From the data below, return each line in which the string "will" is found.

── Source material ──

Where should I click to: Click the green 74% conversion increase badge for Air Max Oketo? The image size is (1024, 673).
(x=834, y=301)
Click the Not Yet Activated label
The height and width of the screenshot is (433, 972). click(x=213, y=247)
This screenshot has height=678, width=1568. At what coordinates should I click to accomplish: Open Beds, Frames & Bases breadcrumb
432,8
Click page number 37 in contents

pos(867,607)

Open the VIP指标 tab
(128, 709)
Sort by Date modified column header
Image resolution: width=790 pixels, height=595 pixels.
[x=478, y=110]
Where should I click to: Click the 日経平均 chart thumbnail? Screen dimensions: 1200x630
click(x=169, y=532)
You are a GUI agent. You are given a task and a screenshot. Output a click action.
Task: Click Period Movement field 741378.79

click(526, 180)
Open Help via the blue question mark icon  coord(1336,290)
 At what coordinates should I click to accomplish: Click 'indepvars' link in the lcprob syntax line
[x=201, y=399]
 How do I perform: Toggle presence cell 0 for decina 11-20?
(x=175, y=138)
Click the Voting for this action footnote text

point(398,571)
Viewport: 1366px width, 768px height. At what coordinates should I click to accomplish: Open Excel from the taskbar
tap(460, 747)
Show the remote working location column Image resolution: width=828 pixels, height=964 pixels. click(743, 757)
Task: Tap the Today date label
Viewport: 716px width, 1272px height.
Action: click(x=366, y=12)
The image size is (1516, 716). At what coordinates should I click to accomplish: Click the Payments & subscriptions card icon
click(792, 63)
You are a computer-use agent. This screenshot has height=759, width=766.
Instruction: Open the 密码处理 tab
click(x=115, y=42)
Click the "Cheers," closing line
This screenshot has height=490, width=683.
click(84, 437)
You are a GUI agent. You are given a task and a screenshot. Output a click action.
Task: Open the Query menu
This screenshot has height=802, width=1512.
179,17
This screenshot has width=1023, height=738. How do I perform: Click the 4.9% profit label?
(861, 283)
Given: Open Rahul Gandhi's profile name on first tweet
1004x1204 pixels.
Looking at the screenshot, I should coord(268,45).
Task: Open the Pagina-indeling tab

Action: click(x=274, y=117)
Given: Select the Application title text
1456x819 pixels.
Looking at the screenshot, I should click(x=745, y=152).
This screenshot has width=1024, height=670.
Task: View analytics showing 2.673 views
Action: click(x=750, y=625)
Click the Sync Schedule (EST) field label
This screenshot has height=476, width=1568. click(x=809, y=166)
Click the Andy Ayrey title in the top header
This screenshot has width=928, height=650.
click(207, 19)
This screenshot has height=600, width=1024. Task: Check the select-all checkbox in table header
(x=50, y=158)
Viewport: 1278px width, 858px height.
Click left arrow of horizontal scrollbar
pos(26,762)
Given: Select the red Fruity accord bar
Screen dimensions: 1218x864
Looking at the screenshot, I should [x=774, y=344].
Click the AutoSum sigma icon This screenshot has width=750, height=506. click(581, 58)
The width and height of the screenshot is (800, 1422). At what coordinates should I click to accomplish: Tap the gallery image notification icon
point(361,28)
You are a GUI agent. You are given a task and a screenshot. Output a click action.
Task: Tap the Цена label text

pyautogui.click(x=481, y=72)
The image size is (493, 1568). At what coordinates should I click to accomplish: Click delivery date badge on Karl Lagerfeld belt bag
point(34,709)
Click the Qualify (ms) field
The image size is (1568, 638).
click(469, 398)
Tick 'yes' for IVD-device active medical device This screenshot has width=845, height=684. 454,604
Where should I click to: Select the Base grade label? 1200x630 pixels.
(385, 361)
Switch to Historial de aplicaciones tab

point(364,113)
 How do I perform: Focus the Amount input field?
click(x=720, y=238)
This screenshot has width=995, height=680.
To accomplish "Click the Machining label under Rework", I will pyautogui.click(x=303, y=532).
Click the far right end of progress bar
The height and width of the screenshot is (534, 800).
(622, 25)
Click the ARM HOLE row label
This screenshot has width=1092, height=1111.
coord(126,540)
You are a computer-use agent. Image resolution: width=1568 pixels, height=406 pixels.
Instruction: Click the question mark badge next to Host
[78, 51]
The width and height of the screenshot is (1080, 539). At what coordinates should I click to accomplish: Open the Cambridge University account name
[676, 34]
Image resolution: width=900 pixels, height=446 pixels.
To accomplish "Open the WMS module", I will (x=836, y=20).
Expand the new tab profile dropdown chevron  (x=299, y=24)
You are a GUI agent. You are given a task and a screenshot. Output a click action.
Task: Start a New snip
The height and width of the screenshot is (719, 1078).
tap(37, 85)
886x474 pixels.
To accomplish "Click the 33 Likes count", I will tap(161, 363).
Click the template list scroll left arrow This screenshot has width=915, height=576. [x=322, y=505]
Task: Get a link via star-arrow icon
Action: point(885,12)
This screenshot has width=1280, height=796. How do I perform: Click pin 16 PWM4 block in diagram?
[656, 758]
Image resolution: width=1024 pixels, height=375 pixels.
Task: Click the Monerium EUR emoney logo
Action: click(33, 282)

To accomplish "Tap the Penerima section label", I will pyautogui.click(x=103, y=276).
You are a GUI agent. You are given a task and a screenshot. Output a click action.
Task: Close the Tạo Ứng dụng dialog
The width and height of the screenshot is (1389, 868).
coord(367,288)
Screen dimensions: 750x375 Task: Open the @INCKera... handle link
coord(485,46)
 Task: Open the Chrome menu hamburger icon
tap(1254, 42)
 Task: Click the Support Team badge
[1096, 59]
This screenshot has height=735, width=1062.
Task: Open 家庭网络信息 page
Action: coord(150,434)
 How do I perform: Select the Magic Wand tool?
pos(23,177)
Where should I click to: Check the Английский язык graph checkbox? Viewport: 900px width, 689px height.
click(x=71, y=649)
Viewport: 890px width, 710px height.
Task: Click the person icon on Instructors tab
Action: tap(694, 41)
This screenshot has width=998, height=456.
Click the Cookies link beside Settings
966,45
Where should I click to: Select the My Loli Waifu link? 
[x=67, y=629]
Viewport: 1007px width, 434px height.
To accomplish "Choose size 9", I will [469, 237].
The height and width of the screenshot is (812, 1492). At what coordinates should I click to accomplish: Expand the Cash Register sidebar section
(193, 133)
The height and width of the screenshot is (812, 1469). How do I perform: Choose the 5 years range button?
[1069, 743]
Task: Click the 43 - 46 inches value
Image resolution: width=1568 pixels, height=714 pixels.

───

§ **Solution for this problem**
To accomplish "Click the Machining label under Rework", I will pyautogui.click(x=303, y=532).
To accomplish "Open the WMS module", I will (x=836, y=20).
To accomplish "Click the 33 Likes count", I will tap(161, 363).
To accomplish "Tap the Penerima section label", I will pyautogui.click(x=103, y=276).
To accomplish "Choose size 9", I will [469, 237].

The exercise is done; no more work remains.